Auch in den Betrieben haben es die Eltern nicht leicht. So haben Rückkehrer/innen zwar einen Anspruch auf einen gleichwertigen, nicht aber auf den gleichen Arbeitsplatz. Insbesondere Männer halte das davon ab, in Elternzeit zu gehen. "Ich kenne keine Veröffentlichung, in der die Arbeitgeber Väter auffordern, die Vätermonate zu nehmen", sagt die Gewerkschafterin. Ähnliches hat auch die ver.di-Untersuchung "Die Vätermonate kommen" ergeben. In vielen Betrieben fehlen Ansprechpartner für Vereinbarkeitsfragen. Selbst gute betriebliche Regelungen werden kaum bekannt - und genutzt. So gibt es bei dem Energieversorger Vattenfall die Möglichkeit, auf den alten Arbeitsplatz zurückzukehren, wenn man weniger als ein Jahr für ein Kind aus dem Beruf aussteigt. Das weiß kaum ein Beschäftigter.
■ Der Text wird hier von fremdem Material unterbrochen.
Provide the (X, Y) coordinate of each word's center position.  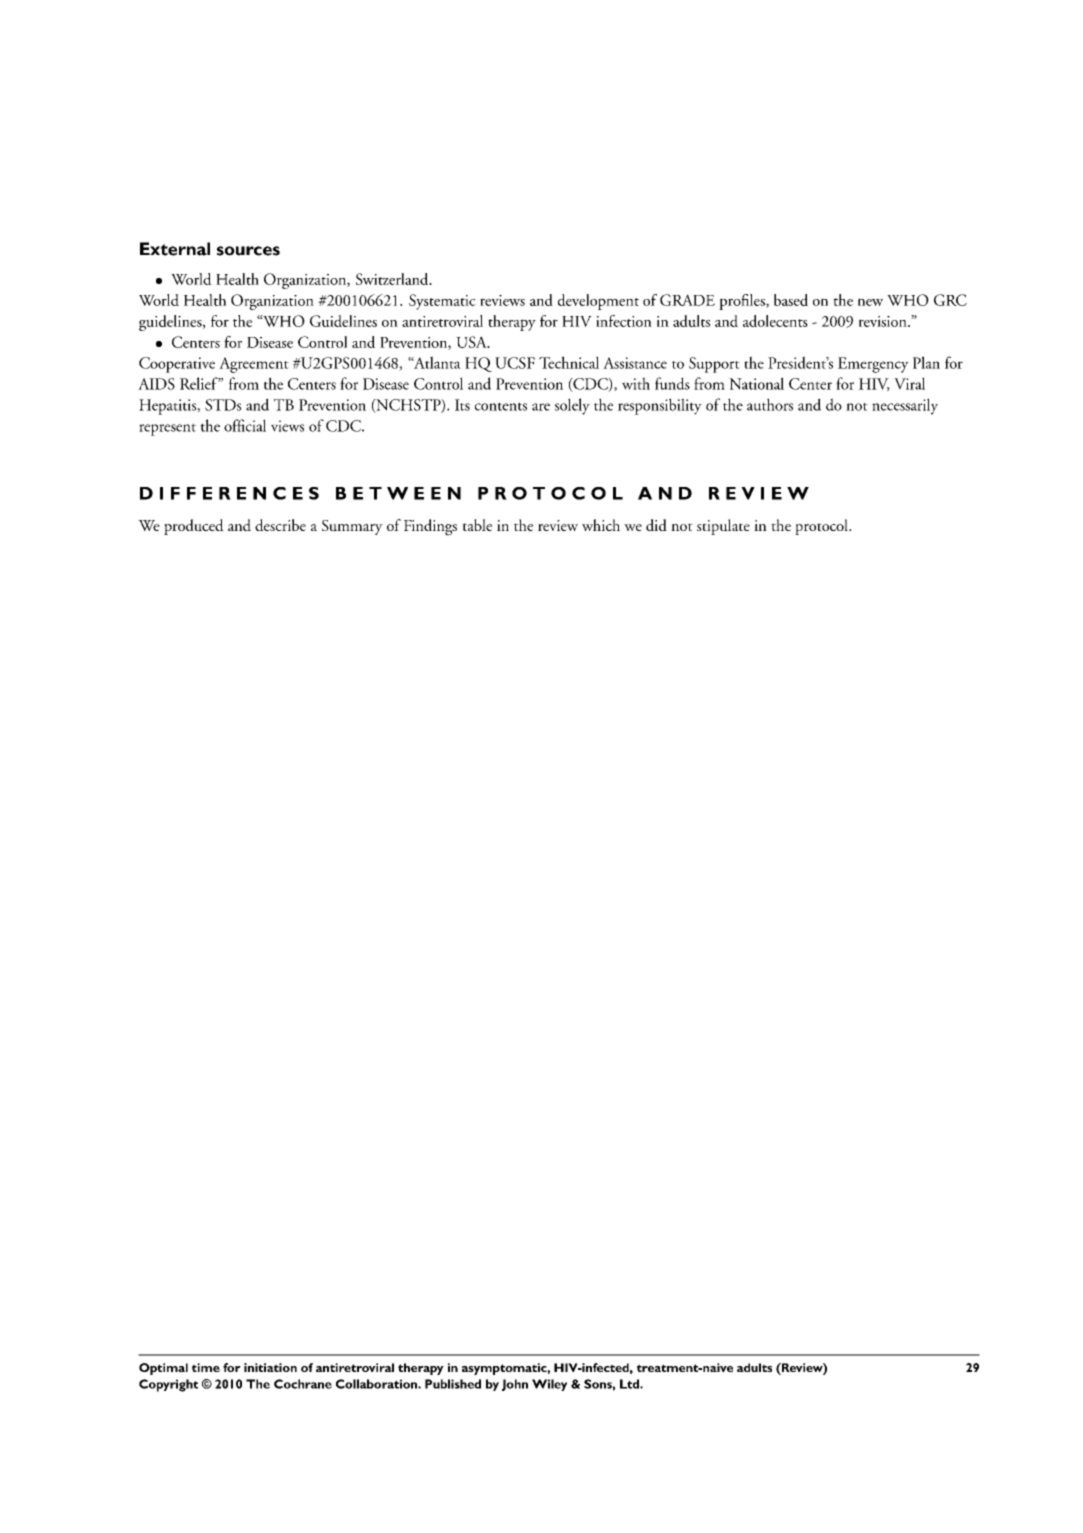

Vom Vorbild Schweden lernen
ver.di fordert außerdem, sich am schwedischen Elterngeldmodell zu orientieren. Hier ist eine gleichmäßige Aufteilung der Elternzeit verpflichtend für den Geldbezug. Außerdem sollte bei zeitgleicher Teilzeitarbeit beider Eltern das Elterngeld nicht halbiert werden. "In der jetzigen Fassung fördert das Gesetz die Nichterwerbstätigkeit eines Elternteils", begründet Ute Brutzki die Forderung. ver.di setzt sich auch dafür ein, dass das Elterngeld auf 80 Prozent des Nettoeinkommens erhöht wird. Weil bei der derzeitigen Regelung alle betrieblichen Sonderzahlungen nicht berücksichtigt werden, sinke das tatsächliche Jahreseinkommen während des Elterngeldbezugs auf weit unter 67 Prozent. Außerdem sei die soziale Ausgewogenheit nicht gewahrt. Den Elterngeldvorgänger, das Erziehungsgeld, hätten Menschen mit geringen Einkommen immerhin 24 Monate lang bekommen.